Bezüglich des Zeitraumes vom 06.05. bis zum 31.08.2013 wird festgestellt, dass sich der Rechtsstreit erledigt hat. Im Übrigen wird die Beschwerde des Antragsgegners gegen den Beschluss des Sozialgerichts Duisburg vom 16.04.2013 zurückgewiesen. Der Antragsgegner trägt die erstattungsfähigen außergerichtlichen Kosten der Antragstellerin im Beschwerdeverfahren.
Gründe:
I.
Die 1977 geborene Antragstellerin ist polnische Staatsangehörige. Sie reiste am 01.05.2011 in die Bundesrepublik Deutschland ein. Sie ist im Besitz einer Freizügigkeitsbescheinigung gem. § 5 des Gesetzes über die allgemeine Freizügigkeit von Unionsbürgern (FreizügG/ EU). Die Antragstellerin hat eine am 00.00.1997 geborene Tochter, die bei den Großeltern in Polen lebt und für die sie Kindergeld von der Familienkasse L bezieht.
Der Antragsgegner bewilligte der Antragstellerin Leistungen zur Sicherung des Lebensunterhalts nach dem Zweiten Buch Sozialgesetzbuch (SGB II), dies zuletzt mit Bescheid vom 13.07.2012 in der Gestalt des Änderungsbescheides vom 07.08.2012 für den Zeitraum vom 01.08.2012 bis zum 31.01.2013. Einen am 13.08.2012 für den Zeitraum ab 01.09.2012 erteilten Aufhebungsbescheid hob der Antragsgegner auf den Widerspruch der Antragstellerin wieder auf (Bescheid vom 15.10.2012).

### Arbeitsanweisungen
A. Gib aus dem Textauszug den Abschnitt wörtlich wieder: Beginne bei den Worten „Bezüglich des Zeitraumes“ und höre nach „Familienkasse L bezieht.“ auf.
B. Erkläre in ein bis drei Sätzen anhand des Textauszugs, warum der Aufhebungsbescheid vom 13.08.2012 keinen Bestand hatte.

### Datensatzeinträge
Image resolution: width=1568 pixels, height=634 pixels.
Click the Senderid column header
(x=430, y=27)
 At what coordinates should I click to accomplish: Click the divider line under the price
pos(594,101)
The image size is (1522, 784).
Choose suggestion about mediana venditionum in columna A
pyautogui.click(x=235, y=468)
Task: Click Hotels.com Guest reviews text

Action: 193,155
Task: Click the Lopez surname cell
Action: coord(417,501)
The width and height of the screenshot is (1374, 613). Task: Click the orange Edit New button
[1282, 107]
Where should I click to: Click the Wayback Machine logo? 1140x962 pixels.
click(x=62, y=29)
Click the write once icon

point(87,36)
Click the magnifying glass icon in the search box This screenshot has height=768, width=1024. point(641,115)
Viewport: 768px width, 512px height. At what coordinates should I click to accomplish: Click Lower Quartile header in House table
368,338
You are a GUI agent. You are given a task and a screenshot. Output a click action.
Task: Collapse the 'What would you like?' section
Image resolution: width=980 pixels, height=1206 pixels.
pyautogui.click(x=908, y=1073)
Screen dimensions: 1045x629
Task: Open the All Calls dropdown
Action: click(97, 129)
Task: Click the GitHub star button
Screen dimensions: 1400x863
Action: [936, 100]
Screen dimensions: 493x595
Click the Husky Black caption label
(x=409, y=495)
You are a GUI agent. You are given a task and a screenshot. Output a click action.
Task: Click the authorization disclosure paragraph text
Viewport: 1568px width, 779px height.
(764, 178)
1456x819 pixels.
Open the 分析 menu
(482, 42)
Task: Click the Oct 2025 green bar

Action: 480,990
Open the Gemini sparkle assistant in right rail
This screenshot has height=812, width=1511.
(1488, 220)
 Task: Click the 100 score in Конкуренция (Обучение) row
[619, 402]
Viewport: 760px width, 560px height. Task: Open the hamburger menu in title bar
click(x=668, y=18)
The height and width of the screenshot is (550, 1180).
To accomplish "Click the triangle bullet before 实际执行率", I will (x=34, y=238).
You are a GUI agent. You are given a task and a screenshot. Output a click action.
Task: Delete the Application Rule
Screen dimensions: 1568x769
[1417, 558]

### Lösungen
A.
Bezüglich des Zeitraumes vom 06.05. bis zum 31.08.2013 wird festgestellt, dass sich der Rechtsstreit erledigt hat. Im Übrigen wird die Beschwerde des Antragsgegners gegen den Beschluss des Sozialgerichts Duisburg vom 16.04.2013 zurückgewiesen. Der Antragsgegner trägt die erstattungsfähigen außergerichtlichen Kosten der Antragstellerin im Beschwerdeverfahren.
Gründe:
I.
Die 1977 geborene Antragstellerin ist polnische Staatsangehörige. Sie reiste am 01.05.2011 in die Bundesrepublik Deutschland ein. Sie ist im Besitz einer Freizügigkeitsbescheinigung gem. § 5 des Gesetzes über die allgemeine Freizügigkeit von Unionsbürgern (FreizügG/ EU). Die Antragstellerin hat eine am 00.00.1997 geborene Tochter, die bei den Großeltern in Polen lebt und für die sie Kindergeld von der Familienkasse L bezieht.

B. Die Antragstellerin legte gegen den Aufhebungsbescheid Widerspruch ein. Daraufhin hob der Antragsgegner ihn mit Bescheid vom 15.10.2012 wieder auf.